製造業の世界では「フロントローディング」が進められている。日本語訳すれば「前足加重」だろうか。設計 → 製造 という流れを考えたときに、後工程の製造で問題が発覚して設計に手戻りするのは避けようというものだ。それを実現するために、前工程の「設計」の段階で3次元CADやらCAEやらを利用して後工程の「製造」のことまで考慮してしまおう、ということだ。


実はこの「フロントローディング」を、究極的に実現している産業がある。
ソフトウェア開発業界だ。


僕は「プログラミングとは設計である」という考えを支持する。UMLを描くのばかりが設計じゃないのだ。そう考えると、ソフトウェア開発には「設計工程」しかない。「試作」はコンパイルするだけだし、「製造」はCDに焼くだけだ。
つまり、ソフトウェア開発という仕事は本質的に、究極のフロントローディングを実現しているのだ。これはソフトウェア企業にとっては「当たり前」だから誰もそんなことを声高には言わないけれど。


さて、冒頭で述べたように、製造業はフロントローディングを目指している。それは言い換えれば、ソフトウェア企業に近づこうとしている、ということにならないか。

製造業にとって究極的にフロントローディングが実現した世界というのは、どのような世界だろうか。それは、生産工場が完全に自動化した世界だ。工場にCADデータをインプットすれば、それを自動的に製造してモノが出力される、という究極的に自動化された世界。仮にこの究極の工場が実現したと考えてみよう。そのとき製造業は何をするのか。


ただひたすら、CADデータを作成するのだ。


その世界では、CADデータが「ソースコード」になる。それを自動的に解釈して生産する工場は「コンパイラ」に相当するだろう。
つまり、製造業は本質的にソフトウェア企業と同じになる。製造業の行う仕事の大半が、「情報(= CADデータ = ソースコード)」を生み出すことに費やされる。製造業が情報産業になる。
「製造」とは「設計情報」の転写であり、モノを消費するというのは設計情報を消費するということを意味するようになるだろう。

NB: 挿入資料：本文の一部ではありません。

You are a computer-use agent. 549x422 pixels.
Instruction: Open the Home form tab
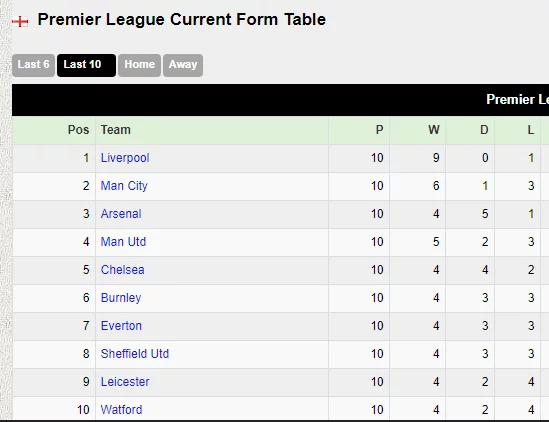(139, 65)
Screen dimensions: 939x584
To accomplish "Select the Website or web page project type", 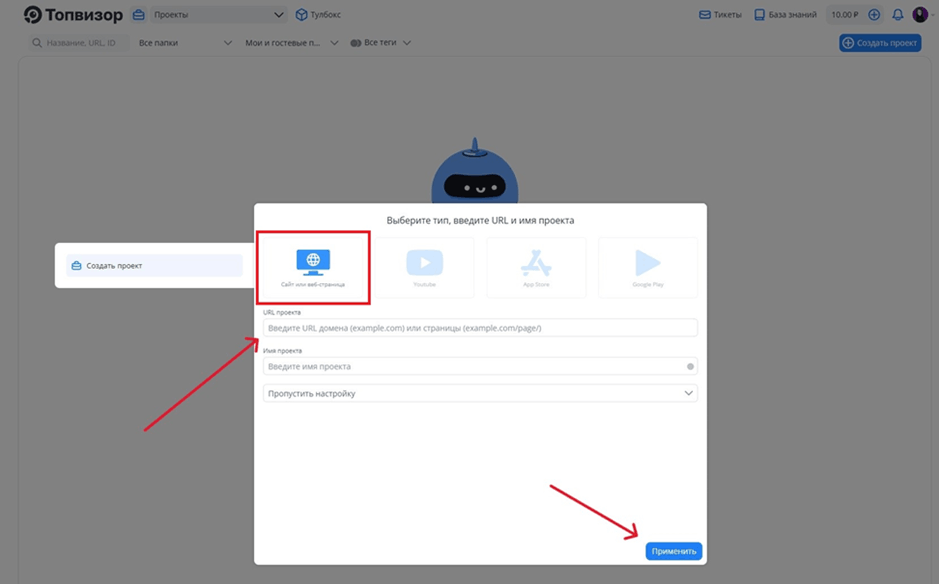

今までの日本のお家芸は「製造」だったと思う。しかし、戦場はもう「製造」から「設計」に移った。土俵が変わったのだ。設計という土俵でも、日本の製造業は強さを維持できるだろうか。

究極的なフロントローディングを実現した産業であるIT業界においては、日本の地位は非常に低い。放っておくと製造業も日本のIT業界のようになってしまうんじゃないか、と心配になる。大丈夫かな。

製造業の復興を、という話を聞いていると、必ずといってもいいほど「日本人ならではの特長を活かしたものづくり」という話が出てくる。でも現状を見る限りでは、日本人はあまり情報産業は得意ではないようだ。しかし、その苦手な分野を克服しない限り、製造業に明るい未来はないと思う。「日本人ならではの特長を・・・」なんて言ってられないんじゃないだろうか。それはむしろ、過去の「製造工程」における成功体験に引きずられて、判断を誤ることになりはしないか。

ぜひIT業界を他山の石として、製造業には頑張って欲しいものだ。僕の心配が杞憂でありますように。